Mesmo que reconhecesse o acerto político feito para a plena execução das atividades do
SPHAN (FONSECA, 2005), Mário de Andrade também sabia que o conteúdo aprovado
não correspondia a sua proposta de serviço de patrimônio ideal que, segundo Micelli
(2001, p. 01), “revelou-se descompassada das circunstâncias daquele momento, ao
passo que a entronização do barroco firmou-se como a pedra de toque da política
preservacionista”. O conteúdo redigido pelo diretor do DMC interessava preservar na
categoria obras de arte históricas aquelas que, independente do seu valor artístico,
valessem como documentos para a história: ao exemplificar o caso de bens que
condessassem um autêntico valor artístico, Mário, assim como Alois Riegl, afirmava
que o valor histórico deveria prevalecer e seria esse que atrairia as massas para apreciar
os monumentos, interpretando eles como testemunho oficial da vivência dos
antepassados (FONSECA, 2005).
Como a história dos objetos é, por consequência, a história dos agentes, é fundamental a
reflexão sobre quem antes balizava a ideia de patrimônio nacional estabelecida na
predileção pelo barroco, cujo os ecos se mantém até hoje. A equipe técnica do SPHAN
teve suas nomeações a partir daqueles que faziam parte ou frequentavam o mesmo
círculo social no qual estava circunscrito o movimento modernista. Embora nem todos
fossem mineiros, o estado de Minas Gerais se apresentava como locus amoenus para
muitos integrantes do Serviço do Patrimônio e assumia um papel relevante na política
brasileira ao catalisar e irradiar ideias e convenções: em uma viagem a Minas que
Rodrigo Melo Franco de Andrade “descobriu” o Barroco e se convenceu da necessidade
de proteger os monumentos históricos; em uma viagem a Minas que Lúcio Costa,
patrocinado pela SBBA, despertou a sua inspiração na arquitetura colonial brasileira; ou
seja, muitos nomes relevantes e sobre os quais estavam os holofotes discursivos daquele
tempo identificaram em Minas a manjedoura de uma civilização que, para eles, era a
autêntica brasileira, associando a proteção dos monumentos históricos e artísticos
mineiros – ou, no resto do país, os que se assemelhassem a eles – a construção do
tradicional nacional (FONSECA, 2005).
Considerações finais
O patrimônio é, acima de tudo, a presentificação de questões do passado.
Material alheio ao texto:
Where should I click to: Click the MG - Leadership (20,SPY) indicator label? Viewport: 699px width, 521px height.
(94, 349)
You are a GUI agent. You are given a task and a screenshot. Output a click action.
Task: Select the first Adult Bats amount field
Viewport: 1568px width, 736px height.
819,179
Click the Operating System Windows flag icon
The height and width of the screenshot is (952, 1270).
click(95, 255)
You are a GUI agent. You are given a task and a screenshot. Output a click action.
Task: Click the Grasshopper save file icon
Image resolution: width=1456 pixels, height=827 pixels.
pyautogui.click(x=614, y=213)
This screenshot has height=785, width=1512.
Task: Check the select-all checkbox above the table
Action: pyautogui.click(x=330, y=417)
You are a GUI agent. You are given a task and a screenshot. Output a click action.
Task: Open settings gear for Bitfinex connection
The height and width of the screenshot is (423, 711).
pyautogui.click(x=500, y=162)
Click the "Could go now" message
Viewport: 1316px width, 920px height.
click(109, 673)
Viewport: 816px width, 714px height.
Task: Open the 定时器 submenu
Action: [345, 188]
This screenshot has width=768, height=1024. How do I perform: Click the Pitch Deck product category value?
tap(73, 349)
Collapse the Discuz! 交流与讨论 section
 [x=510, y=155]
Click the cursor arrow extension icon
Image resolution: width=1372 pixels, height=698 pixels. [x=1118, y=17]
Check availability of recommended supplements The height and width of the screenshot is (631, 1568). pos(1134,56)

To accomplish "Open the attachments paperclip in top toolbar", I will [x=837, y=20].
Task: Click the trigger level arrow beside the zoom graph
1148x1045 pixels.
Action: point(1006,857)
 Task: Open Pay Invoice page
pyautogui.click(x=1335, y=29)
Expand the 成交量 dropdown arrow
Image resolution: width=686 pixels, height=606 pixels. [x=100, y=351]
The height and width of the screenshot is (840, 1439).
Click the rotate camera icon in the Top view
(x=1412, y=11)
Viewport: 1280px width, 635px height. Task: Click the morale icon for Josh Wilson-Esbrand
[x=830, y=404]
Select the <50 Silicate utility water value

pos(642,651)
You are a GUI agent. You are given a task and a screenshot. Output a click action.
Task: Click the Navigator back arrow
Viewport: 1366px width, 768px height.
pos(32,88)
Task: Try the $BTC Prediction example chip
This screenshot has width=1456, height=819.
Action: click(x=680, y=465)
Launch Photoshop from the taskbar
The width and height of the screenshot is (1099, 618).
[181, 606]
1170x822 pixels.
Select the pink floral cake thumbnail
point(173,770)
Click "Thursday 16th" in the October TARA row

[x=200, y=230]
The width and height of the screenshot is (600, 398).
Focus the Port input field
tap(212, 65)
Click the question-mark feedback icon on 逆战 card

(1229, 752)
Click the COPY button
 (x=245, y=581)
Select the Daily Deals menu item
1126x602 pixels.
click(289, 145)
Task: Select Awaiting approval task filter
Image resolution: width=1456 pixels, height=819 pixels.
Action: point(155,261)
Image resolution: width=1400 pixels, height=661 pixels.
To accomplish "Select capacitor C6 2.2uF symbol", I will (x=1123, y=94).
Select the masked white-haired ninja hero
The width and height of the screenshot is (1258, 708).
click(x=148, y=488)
Através de
bens que reconstituem, tangível ou intangivelmente, as memórias vividas é possível
compreender os passos que se dão no presente e qual o destino desse caminho sinuoso
no futuro. Ao construir uma linha do tempo do macro para o micro, abordando minúcias
na trajetória do estabelecimento do conceito de patrimônio mundial e nacional, são
feitos recortes, muitas vezes rudes, para conduzir o raciocínio em uma espécie de funil
onde a gota derradeira é a constatação que se objetificava. Analisar no presente as
narrativas que constituem o patrimônio como conhecemos é, ao mesmo tempo, entender
a situação de outra perspectiva, com conceitos mais atuais e discussões furtivas, mas
também observar como o comportamento das instituições de chancela é a
presentificação de uma herança passada.